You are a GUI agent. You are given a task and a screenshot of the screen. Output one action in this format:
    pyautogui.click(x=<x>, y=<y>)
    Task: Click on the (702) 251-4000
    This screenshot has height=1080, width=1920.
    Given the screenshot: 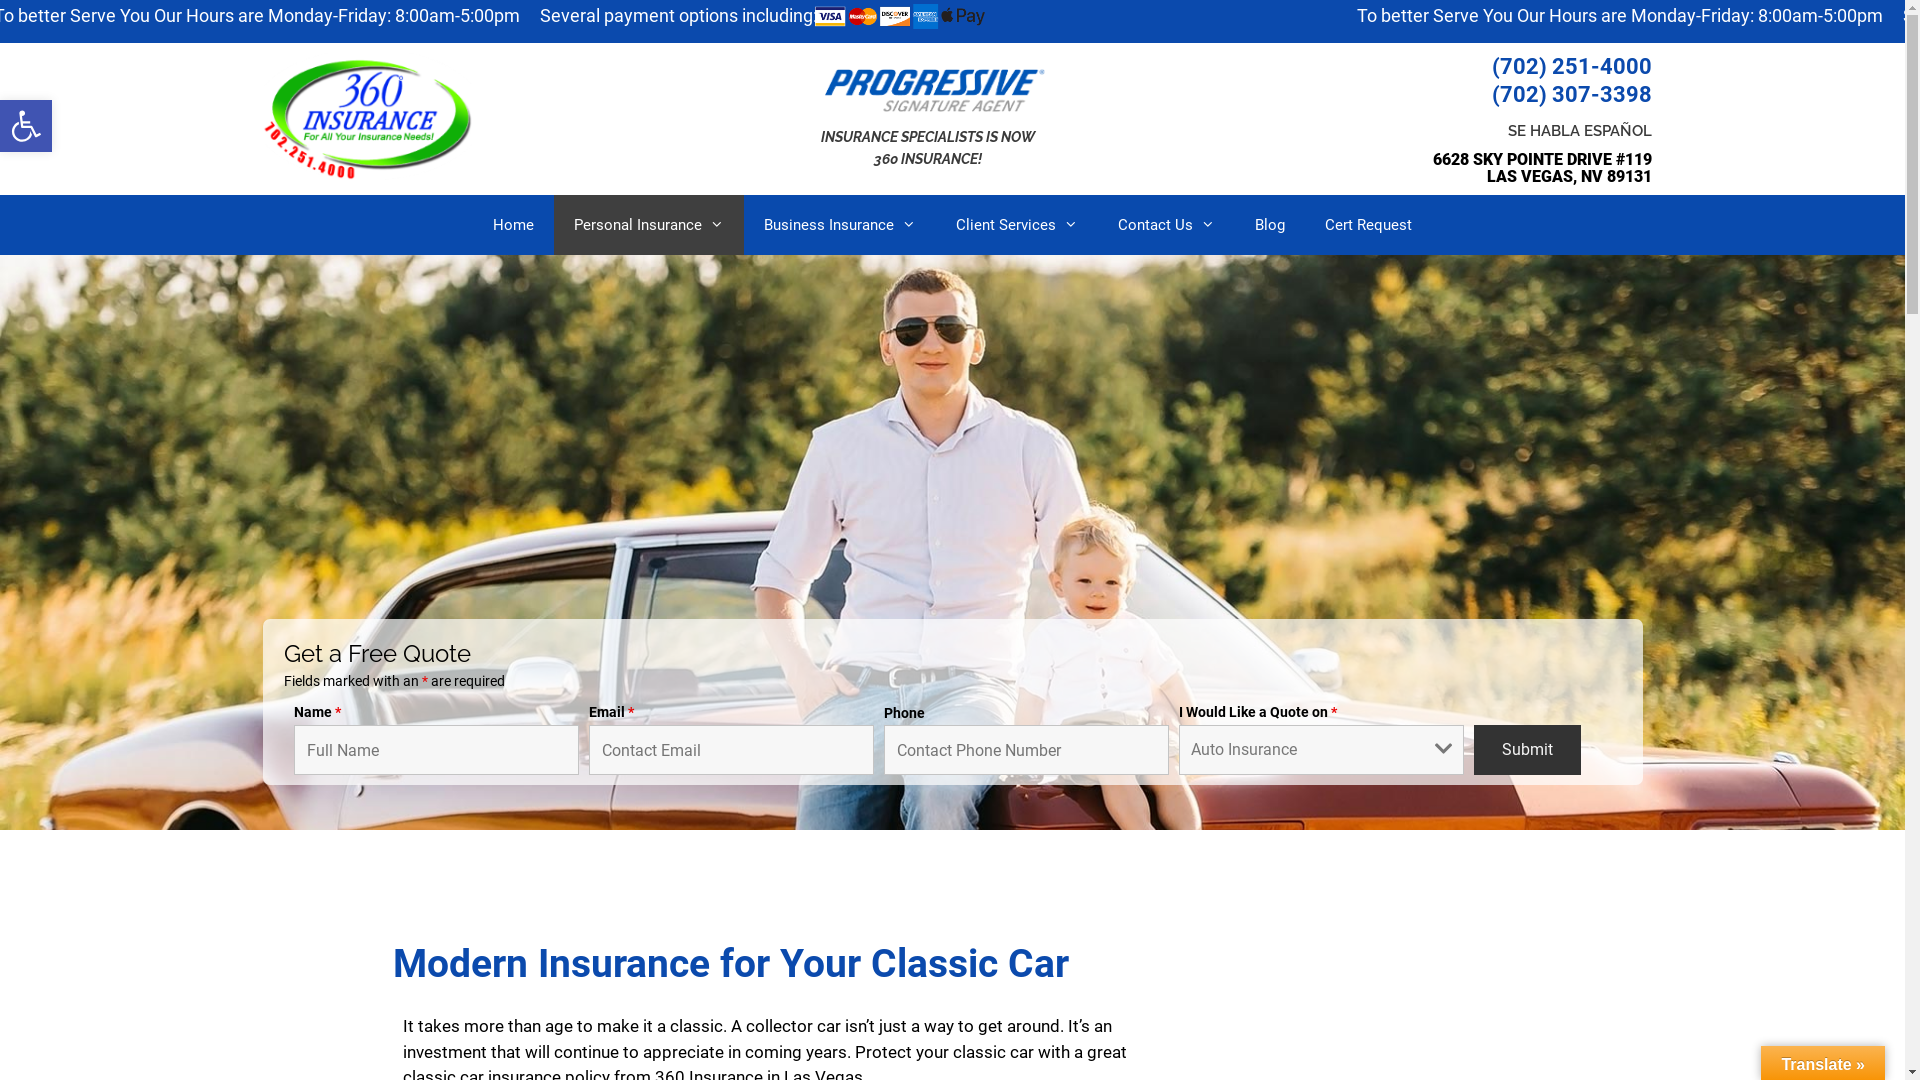 What is the action you would take?
    pyautogui.click(x=1572, y=66)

§ Problem to solve
Convert the lines from the beginning of the material through the line containing "This screenshot has", inclusive, into a numbered list, omitting any blank lines.

§ Output for this task
1. You are a GUI agent. You are given a task and a screenshot of the screen. Output one action in this format:
2.     pyautogui.click(x=<x>, y=<y>)
3.     Task: Click on the (702) 251-4000
4.     This screenshot has height=1080, width=1920.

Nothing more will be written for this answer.